(AVAILABLE DATA)

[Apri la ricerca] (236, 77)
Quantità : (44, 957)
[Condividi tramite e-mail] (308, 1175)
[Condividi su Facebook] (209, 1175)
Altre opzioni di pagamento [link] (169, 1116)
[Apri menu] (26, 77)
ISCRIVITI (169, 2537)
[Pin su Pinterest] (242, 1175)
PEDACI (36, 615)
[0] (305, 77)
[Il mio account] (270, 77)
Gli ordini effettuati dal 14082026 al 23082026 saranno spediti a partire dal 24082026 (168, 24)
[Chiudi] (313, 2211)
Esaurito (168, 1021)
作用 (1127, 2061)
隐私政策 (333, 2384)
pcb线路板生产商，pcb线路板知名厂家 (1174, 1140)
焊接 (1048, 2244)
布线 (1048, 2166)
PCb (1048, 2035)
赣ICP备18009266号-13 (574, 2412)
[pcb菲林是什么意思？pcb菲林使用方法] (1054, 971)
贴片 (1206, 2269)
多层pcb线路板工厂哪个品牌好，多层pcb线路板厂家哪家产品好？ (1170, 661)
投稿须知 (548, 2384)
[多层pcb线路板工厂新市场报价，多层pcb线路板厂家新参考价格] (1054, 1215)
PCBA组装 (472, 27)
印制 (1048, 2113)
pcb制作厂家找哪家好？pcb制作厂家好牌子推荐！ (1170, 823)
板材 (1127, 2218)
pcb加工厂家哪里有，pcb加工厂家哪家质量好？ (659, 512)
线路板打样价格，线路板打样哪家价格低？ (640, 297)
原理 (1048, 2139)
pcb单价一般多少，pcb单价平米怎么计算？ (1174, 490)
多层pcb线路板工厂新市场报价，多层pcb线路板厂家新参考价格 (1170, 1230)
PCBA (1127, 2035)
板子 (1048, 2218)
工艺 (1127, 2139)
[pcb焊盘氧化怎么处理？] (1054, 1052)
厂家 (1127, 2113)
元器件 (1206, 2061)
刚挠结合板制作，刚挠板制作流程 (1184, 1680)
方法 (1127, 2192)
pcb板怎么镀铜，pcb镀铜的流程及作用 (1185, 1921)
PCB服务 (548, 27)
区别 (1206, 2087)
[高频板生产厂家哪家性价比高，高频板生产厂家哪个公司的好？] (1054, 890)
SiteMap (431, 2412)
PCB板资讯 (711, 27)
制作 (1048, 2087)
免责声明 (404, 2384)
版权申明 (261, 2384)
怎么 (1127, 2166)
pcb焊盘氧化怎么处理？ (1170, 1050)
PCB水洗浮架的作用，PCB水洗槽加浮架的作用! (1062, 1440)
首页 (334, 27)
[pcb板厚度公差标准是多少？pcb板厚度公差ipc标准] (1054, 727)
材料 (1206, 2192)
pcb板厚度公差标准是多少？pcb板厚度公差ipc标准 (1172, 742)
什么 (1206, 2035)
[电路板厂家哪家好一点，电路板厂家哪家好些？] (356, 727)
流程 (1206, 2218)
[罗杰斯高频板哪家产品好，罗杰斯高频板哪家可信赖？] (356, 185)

(End AVAILABLE DATA)

DESCRIPTION OF THE TASK: Repeat the entries above verbatim, but only from the line that has "[Condividi su Facebook] (209, 1175)" down to the line that has "pcb单价一般多少，pcb单价平米怎么计算？ (1174, 490)", inclusive.

ANSWER BOX:
[Condividi su Facebook] (209, 1175)
Altre opzioni di pagamento [link] (169, 1116)
[Apri menu] (26, 77)
ISCRIVITI (169, 2537)
[Pin su Pinterest] (242, 1175)
PEDACI (36, 615)
[0] (305, 77)
[Il mio account] (270, 77)
Gli ordini effettuati dal 14082026 al 23082026 saranno spediti a partire dal 24082026 (168, 24)
[Chiudi] (313, 2211)
Esaurito (168, 1021)
作用 (1127, 2061)
隐私政策 (333, 2384)
pcb线路板生产商，pcb线路板知名厂家 (1174, 1140)
焊接 (1048, 2244)
布线 (1048, 2166)
PCb (1048, 2035)
赣ICP备18009266号-13 (574, 2412)
[pcb菲林是什么意思？pcb菲林使用方法] (1054, 971)
贴片 (1206, 2269)
多层pcb线路板工厂哪个品牌好，多层pcb线路板厂家哪家产品好？ (1170, 661)
投稿须知 (548, 2384)
[多层pcb线路板工厂新市场报价，多层pcb线路板厂家新参考价格] (1054, 1215)
PCBA组装 (472, 27)
印制 (1048, 2113)
pcb制作厂家找哪家好？pcb制作厂家好牌子推荐！ (1170, 823)
板材 (1127, 2218)
pcb加工厂家哪里有，pcb加工厂家哪家质量好？ (659, 512)
线路板打样价格，线路板打样哪家价格低？ (640, 297)
原理 (1048, 2139)
pcb单价一般多少，pcb单价平米怎么计算？ (1174, 490)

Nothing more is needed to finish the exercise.